Passage given:
○ ○ ○ ○ ○ ○ ○

How do scientists come up with names for animals?

I would like to defend capensis, in geography, since that is for our floral kingdom. Altho there is at least one lost capensis in the USA.

Which one was that? I think there are a couple, though I assume you’re talking about jewelweed (Impatiens capensis)? But if that’s the case it’s likely that the species was named for a cape in North America like Cape Cod and was subsequently found to occur elsewhere. This is why “name-and-place” taxonomy sometimes doesn’t work out. A good example of this is the white-tailed deer, Odocoileus virginianus. The species was named for the holotype coming from the English Virginia colony and what is now the state of Virginia, however the species is also naturally found in every state of the United States except Alaska and Hawaii, most Canadian provinces except Nunavut and Newfoundland, every Central American country, and then every South American country except the four in the Southern Cone (Paraguay, Uruguay, Argentina, and Chile). As a result “virginianus” becomes a bit misleading.

For extra weird points, the genus name Odocoileus (“hollow tooth”) comes from a fossil deciduous tooth that came from a Pleistocene cave in Pennsylvania. The describer, Rafinesque, misidentified the deciduous tooth as a permanent tooth. The tooth was hollow due to the roots being partially resorbed (at least this is what I heard), so he didn’t realize it belonged to a juvenile white-tailed deer and named it as a new taxon. Odocoileus ended up being the oldest valid genus name available for the small North American deer when it got split off from Cervus. So Odocoileus is technically a Lazarus taxon!

In terms of iNaturalist, I’ve noticed an issue where a lot of plant observations often go unidentified because many zoologists or zoology-focused amateurs can’t tell plants apart, or aren’t even tagged as plants in the first place! Seriously, check out the “Unknown” category, it’s mostly untagged plant observations with some fungi. The issue being that plant taxonomy probably isn’t as well known, and the primary ways in which most individuals are taught to percieve the botanical world (“flower”, “tree”, “shrub”, “ground cover”, “weed”, etc.) don’t reflect taxonomic reality (there are “trees” in Cycadophyta, Pteridophyta, “Gymnospermae”, and Angiospermae, with additional extinct examples in Lycopodiophyta, to name one example). I’d even admit that I end up tagging a lot of my plant observations as “Angiospermae” unless they’re a really distinctive species, because even though I have taken taxonomy courses that went over the major divisions of plants, the course didn’t go into detail as to how to tell angiosperms apart (we went over dicots versus monocots, and that was it due to time constraints).

○ ○ ○ ○ ○ ○ ○

[Collected data]
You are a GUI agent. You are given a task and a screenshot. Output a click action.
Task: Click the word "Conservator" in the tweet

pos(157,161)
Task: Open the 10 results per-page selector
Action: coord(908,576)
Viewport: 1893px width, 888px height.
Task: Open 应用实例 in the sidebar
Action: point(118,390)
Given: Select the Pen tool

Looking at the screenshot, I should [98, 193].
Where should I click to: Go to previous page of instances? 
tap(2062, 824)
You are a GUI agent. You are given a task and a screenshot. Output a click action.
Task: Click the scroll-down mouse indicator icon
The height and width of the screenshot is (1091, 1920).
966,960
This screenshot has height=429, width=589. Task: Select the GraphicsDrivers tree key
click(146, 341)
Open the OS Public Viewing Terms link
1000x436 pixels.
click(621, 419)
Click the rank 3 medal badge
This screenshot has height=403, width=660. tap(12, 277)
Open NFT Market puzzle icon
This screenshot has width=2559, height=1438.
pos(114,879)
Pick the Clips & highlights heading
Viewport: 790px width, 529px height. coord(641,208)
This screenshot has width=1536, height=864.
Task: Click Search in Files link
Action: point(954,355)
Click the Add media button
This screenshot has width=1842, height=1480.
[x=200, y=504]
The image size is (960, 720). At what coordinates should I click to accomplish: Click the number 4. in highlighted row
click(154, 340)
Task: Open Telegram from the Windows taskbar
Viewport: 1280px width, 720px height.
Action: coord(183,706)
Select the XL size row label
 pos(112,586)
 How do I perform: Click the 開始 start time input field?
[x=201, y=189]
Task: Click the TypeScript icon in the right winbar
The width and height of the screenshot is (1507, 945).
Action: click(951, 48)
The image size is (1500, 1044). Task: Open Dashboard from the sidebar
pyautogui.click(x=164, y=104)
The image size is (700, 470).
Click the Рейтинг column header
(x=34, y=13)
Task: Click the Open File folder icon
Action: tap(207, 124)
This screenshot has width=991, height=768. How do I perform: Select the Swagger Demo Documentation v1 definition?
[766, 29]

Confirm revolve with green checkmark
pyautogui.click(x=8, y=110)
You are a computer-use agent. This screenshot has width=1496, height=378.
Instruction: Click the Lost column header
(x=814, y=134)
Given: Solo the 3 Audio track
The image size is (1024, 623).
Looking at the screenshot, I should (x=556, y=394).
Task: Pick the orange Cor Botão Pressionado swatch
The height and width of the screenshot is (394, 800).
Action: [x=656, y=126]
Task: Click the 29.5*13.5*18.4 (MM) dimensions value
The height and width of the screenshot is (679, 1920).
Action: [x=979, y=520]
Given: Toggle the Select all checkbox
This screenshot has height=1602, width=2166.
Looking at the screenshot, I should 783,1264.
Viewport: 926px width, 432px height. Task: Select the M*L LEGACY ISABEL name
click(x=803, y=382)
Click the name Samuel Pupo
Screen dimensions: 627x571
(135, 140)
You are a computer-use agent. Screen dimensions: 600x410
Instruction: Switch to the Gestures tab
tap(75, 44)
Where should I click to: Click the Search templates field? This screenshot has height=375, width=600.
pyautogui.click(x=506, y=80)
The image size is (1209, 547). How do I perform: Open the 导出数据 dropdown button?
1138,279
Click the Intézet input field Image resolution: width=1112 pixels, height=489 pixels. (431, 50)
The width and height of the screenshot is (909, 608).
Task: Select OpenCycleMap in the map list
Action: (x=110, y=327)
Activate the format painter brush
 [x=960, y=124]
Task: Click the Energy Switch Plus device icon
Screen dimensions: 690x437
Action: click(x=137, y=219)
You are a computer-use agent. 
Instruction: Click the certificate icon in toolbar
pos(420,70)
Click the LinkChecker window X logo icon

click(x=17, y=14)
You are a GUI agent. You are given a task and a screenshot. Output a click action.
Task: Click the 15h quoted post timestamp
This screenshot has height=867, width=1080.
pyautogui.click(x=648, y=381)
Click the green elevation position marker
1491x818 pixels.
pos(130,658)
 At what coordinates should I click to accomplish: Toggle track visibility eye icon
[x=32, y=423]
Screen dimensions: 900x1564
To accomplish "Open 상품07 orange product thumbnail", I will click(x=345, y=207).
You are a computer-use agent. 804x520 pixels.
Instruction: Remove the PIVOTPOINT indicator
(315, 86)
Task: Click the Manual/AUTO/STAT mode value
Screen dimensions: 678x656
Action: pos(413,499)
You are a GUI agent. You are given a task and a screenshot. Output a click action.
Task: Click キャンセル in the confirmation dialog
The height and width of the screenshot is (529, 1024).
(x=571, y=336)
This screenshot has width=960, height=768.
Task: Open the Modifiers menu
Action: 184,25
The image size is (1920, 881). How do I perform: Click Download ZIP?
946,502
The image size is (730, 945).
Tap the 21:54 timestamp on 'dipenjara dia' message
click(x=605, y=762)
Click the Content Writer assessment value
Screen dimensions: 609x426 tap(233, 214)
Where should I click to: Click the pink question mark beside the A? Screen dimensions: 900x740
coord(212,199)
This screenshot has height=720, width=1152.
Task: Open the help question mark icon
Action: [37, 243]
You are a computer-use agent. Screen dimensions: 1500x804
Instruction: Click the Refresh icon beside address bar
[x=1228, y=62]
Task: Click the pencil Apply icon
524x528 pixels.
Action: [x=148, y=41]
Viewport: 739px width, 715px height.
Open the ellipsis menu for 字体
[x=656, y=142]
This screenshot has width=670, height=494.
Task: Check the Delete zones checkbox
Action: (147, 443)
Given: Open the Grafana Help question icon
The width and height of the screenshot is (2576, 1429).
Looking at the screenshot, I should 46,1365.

○ ○ ○ ○ ○ ○ ○

What is asked:
- a) In the passage on species names, what does the genus name Odocoileus mean?
- b) Please write the next paragraph of the passage on species names, picking up after its final sentence.

Per-task answers:
- a) It means "hollow tooth."

- b)
It’s unfortunate that botanists and zoologists don’t communicate. I wonder how many obs are trapped at life 'cos its some plant, but not a fish etc.

To be honest, zoologists usually don’t even communicate with other zoologists! There was an issue several years ago where a group of entomologists found the dinosaur Syntarsus was proccupied by a beetle. They coined a new name Megapnosaurus for the dinosaur, which means “big, dead lizard”. This name was problematic for many reasons…

  1. ICZN rules state that if someone discovers a name is preoccupied, standard practice is to contact the original author and give them first dibs at renaming the taxon. The entomologists barely bothered to find out if the original author was alive, only asking one person who barely knew the author’s location, which was all the more noteworthy given he was currently fleeing from Mugabe-era Zimbabwe at the time and thus was between addresses for obvious reasons. However, the original describer was a well-known member of several paleontological societies, and all of them had his up-to-date contact information and could easily have provided it to the entomologists upon request. I.e., the authors didn’t make a good-faith attempt to contact the original author.
  2. The name violates the rule I mentioned in my earlier post about names not supposed to be derogatory. Not only did the paleontology community take it as an insult, but the entomologists who named it appeared to intend for it to be taken as an insult, given they said their motivation for the name was to make paleontologists to, in their own words, “get a sense of perspective”, as well as being derogatory to the work of the original describer. When paleontologists pointed out that this action was rather rude and unprofessional, the response from the entomologists was basically “what are you going to do about it”.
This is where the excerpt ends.